AIM OF THE TASK -
Copy every one of the rows below word for word, leaving out the pictures.

DATA EXTRACT -
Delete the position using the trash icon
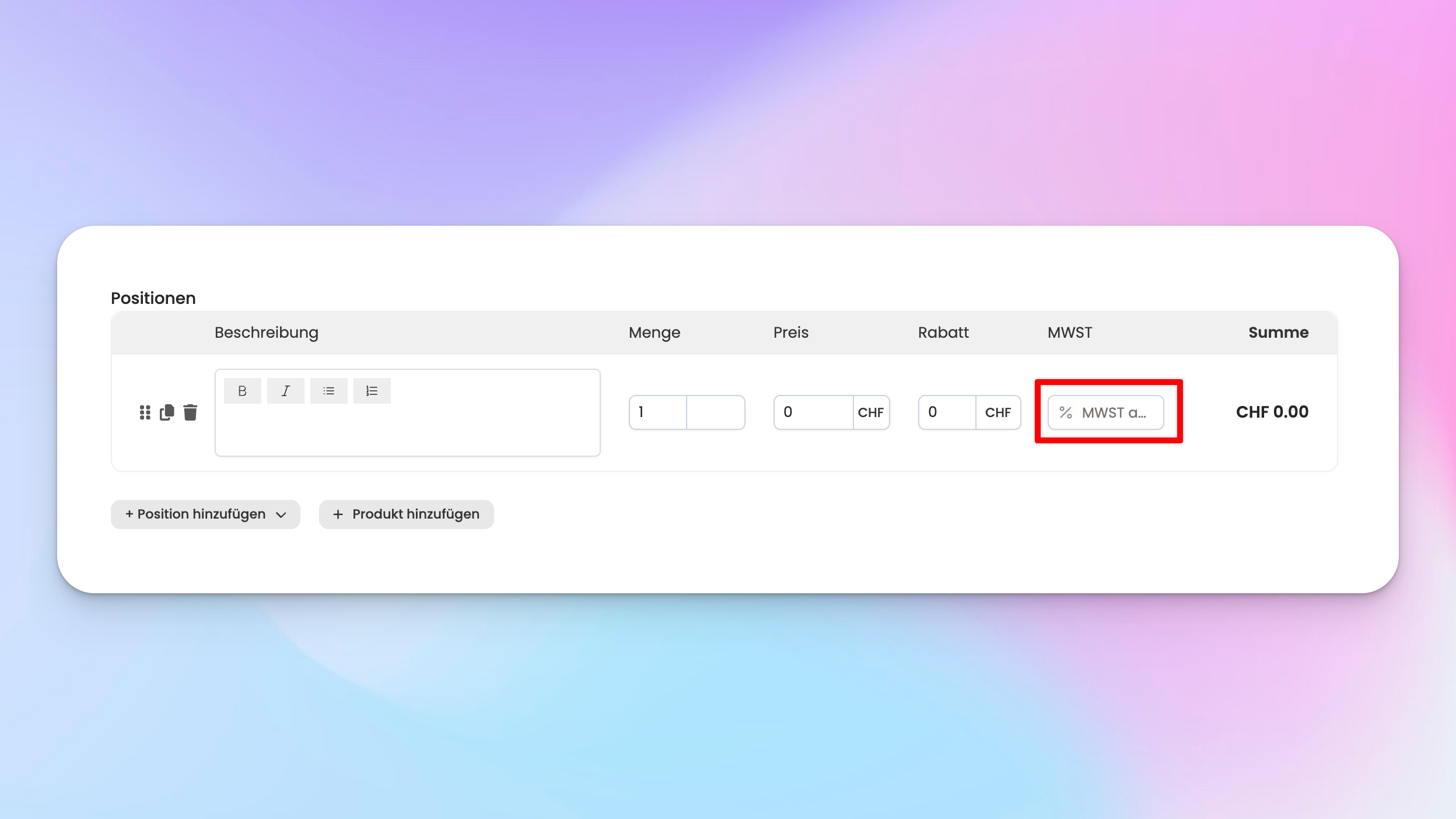This screenshot has height=819, width=1456. click(x=190, y=412)
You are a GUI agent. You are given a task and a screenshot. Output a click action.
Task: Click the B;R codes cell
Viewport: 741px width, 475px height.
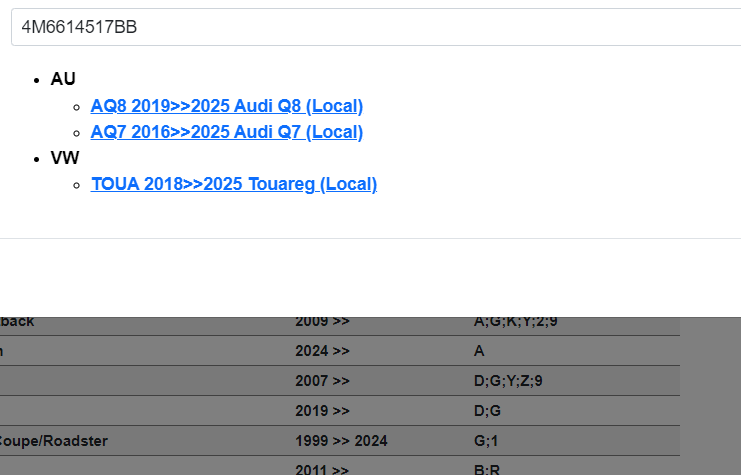pos(485,469)
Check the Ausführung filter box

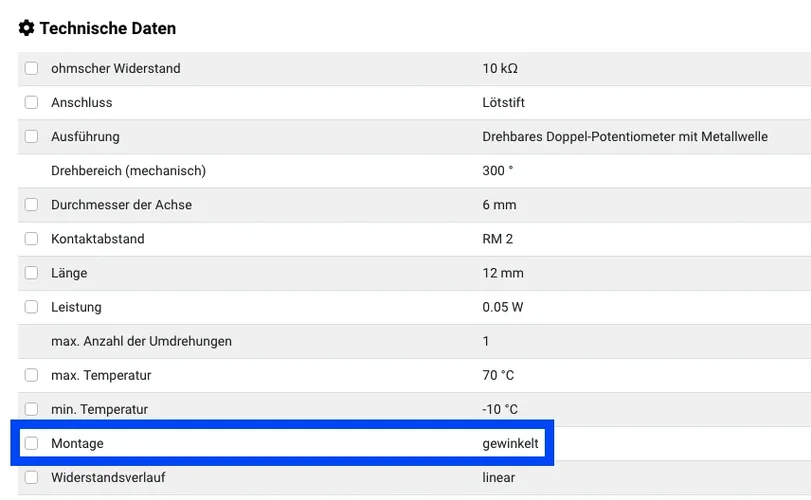pyautogui.click(x=32, y=137)
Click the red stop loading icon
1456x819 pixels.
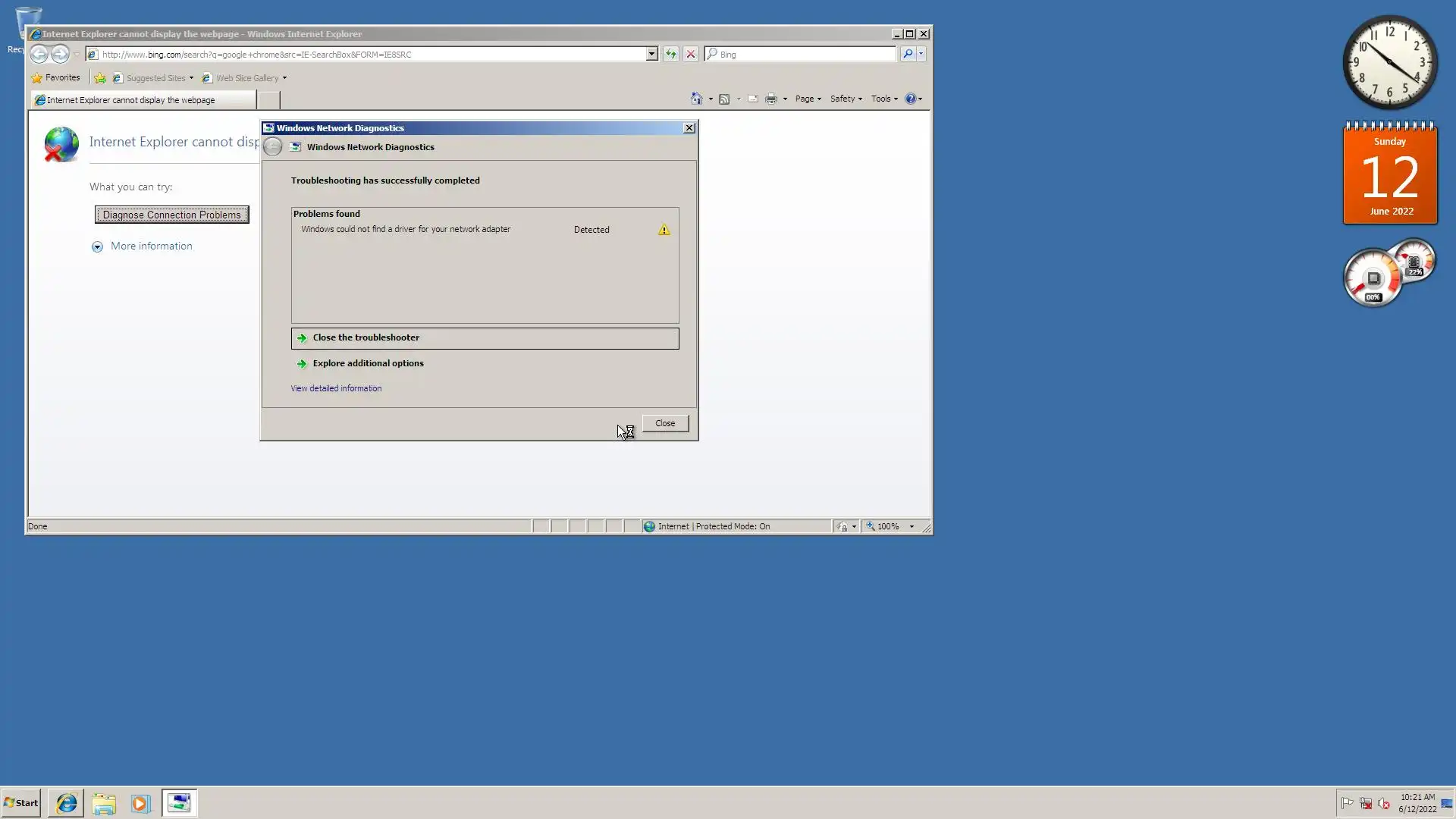pos(690,54)
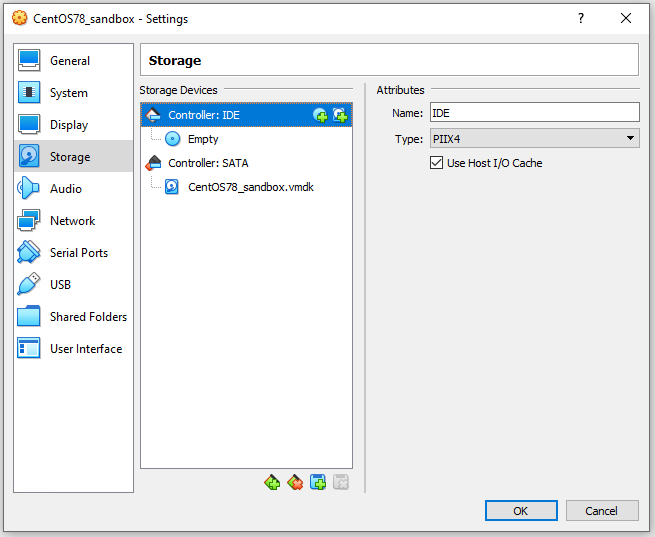
Task: Switch to the General settings section
Action: tap(70, 61)
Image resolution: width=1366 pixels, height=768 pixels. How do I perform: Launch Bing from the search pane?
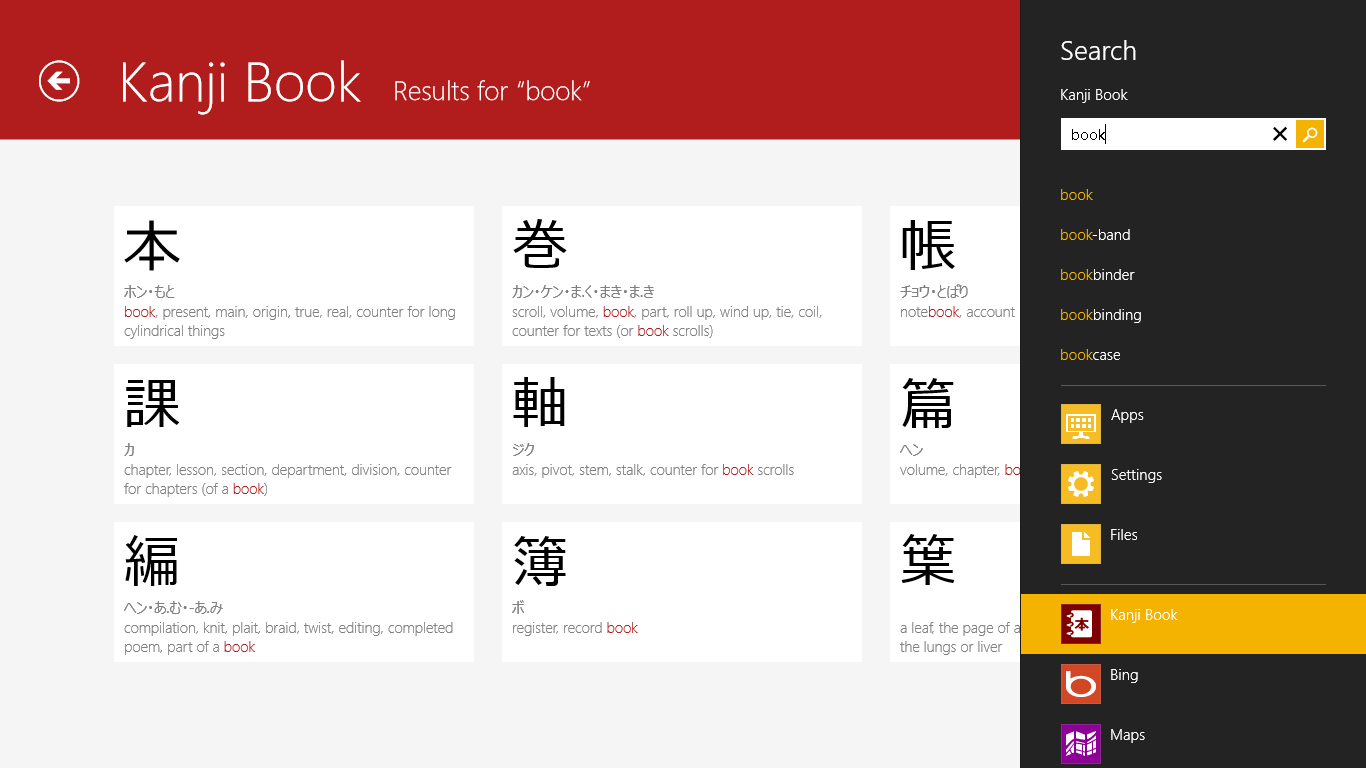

SOLUTION FOR THIS TASK -
Delete the position using the trash icon
This screenshot has height=819, width=1456. click(x=190, y=412)
You are a GUI agent. You are given a task and a screenshot. Output a click action.
Task: Click the B;R codes cell
Viewport: 741px width, 475px height.
pos(485,469)
Check the Ausführung filter box

pyautogui.click(x=32, y=137)
Click the red stop loading icon
1456x819 pixels.
pos(690,54)
Task: Switch to the General settings section
Action: tap(70, 61)
Image resolution: width=1366 pixels, height=768 pixels. How do I perform: Launch Bing from the search pane?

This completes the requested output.